*EXERCISE INSTRUCTIONS*
Could you repeat every entry below word for word, leaving out the pictures?

*EXTRACTED INFORMATION*

--------------------

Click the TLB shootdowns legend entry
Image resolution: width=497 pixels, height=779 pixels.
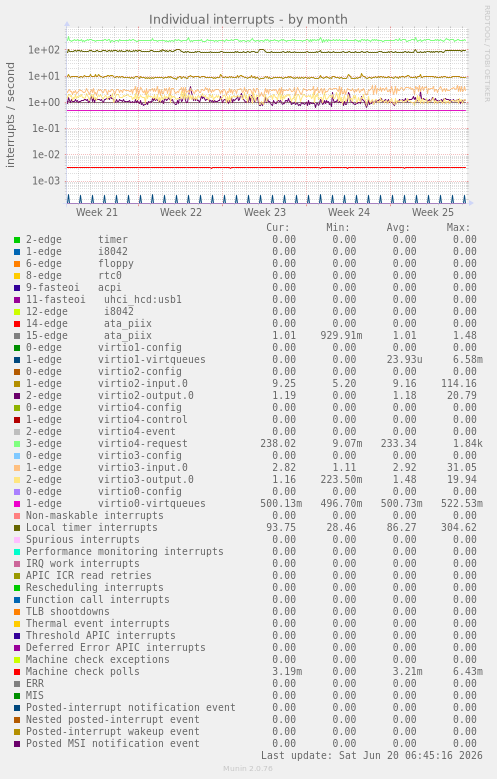pos(68,611)
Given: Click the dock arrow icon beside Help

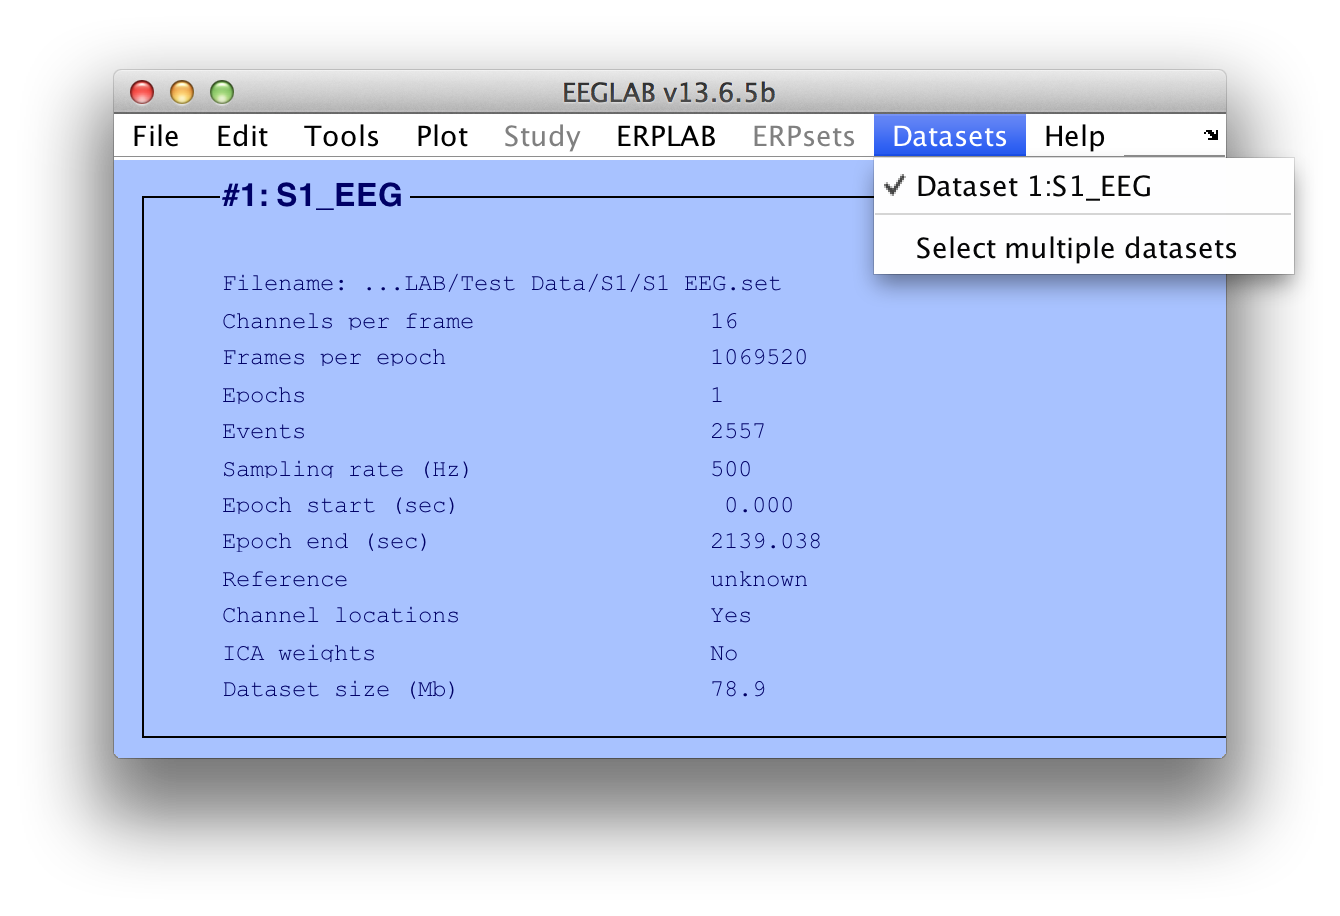Looking at the screenshot, I should tap(1211, 135).
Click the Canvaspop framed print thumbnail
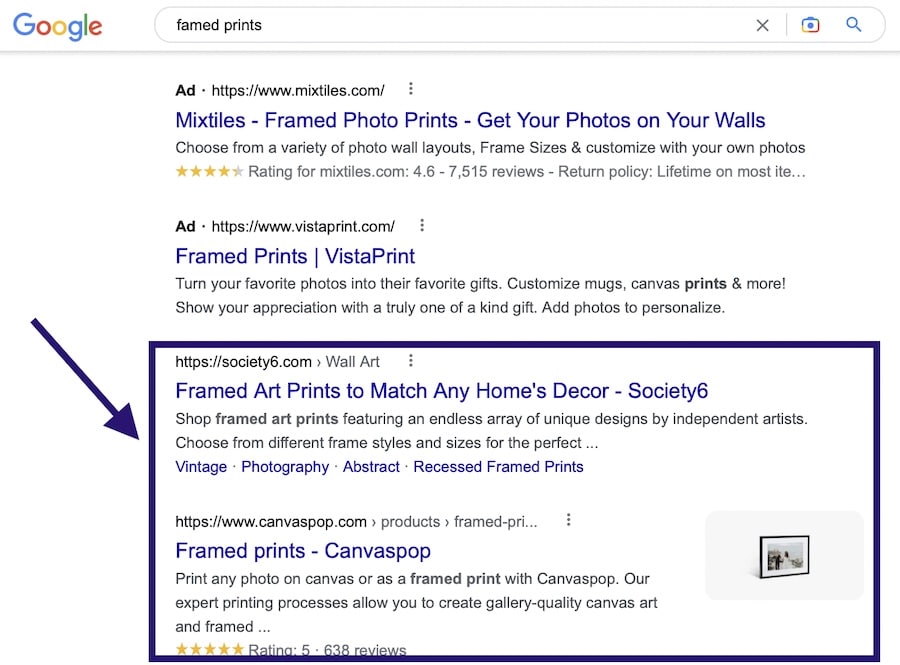The image size is (900, 665). [784, 556]
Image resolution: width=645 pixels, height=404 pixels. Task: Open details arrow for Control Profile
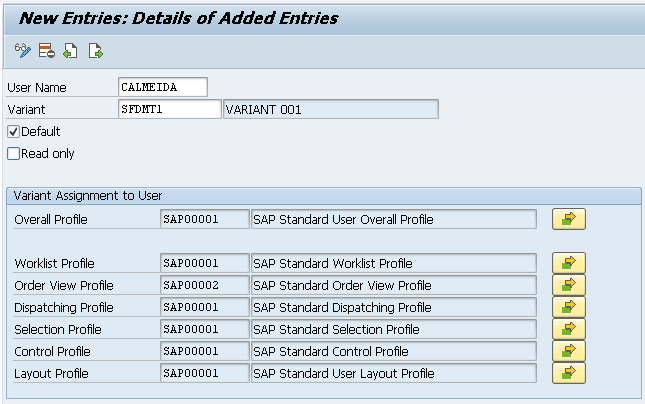pos(568,351)
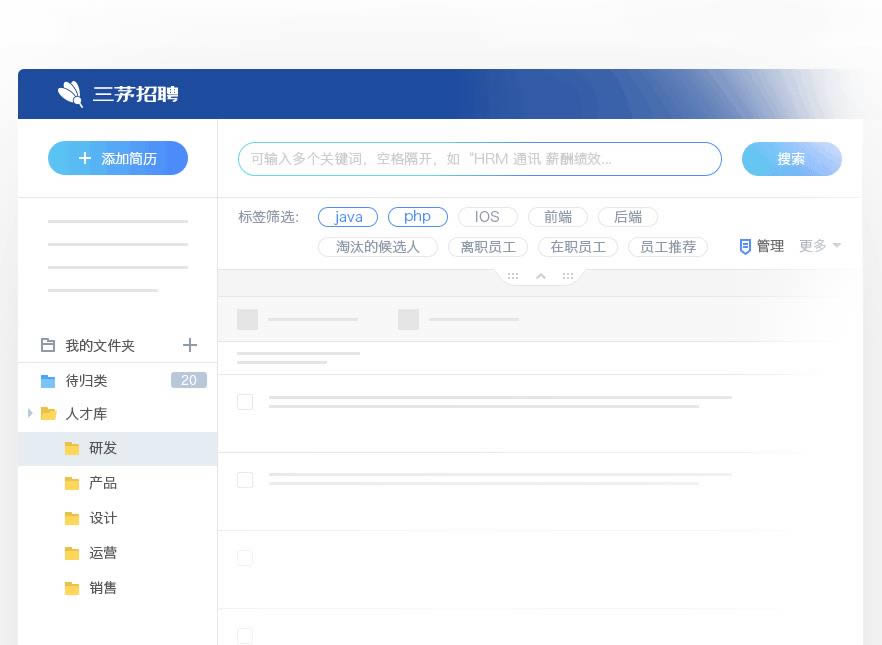Expand the 人才库 tree arrow
The width and height of the screenshot is (882, 645).
coord(30,413)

--------------------

*YOUR RESPONSE*
Click the TLB shootdowns legend entry
Image resolution: width=497 pixels, height=779 pixels.
pos(68,611)
Given: Click the dock arrow icon beside Help

Looking at the screenshot, I should tap(1211, 135).
Click the Canvaspop framed print thumbnail
The image size is (900, 665). [784, 556]
Image resolution: width=645 pixels, height=404 pixels. Task: Open details arrow for Control Profile
pos(568,351)
Expand the 人才库 tree arrow
The width and height of the screenshot is (882, 645).
coord(30,413)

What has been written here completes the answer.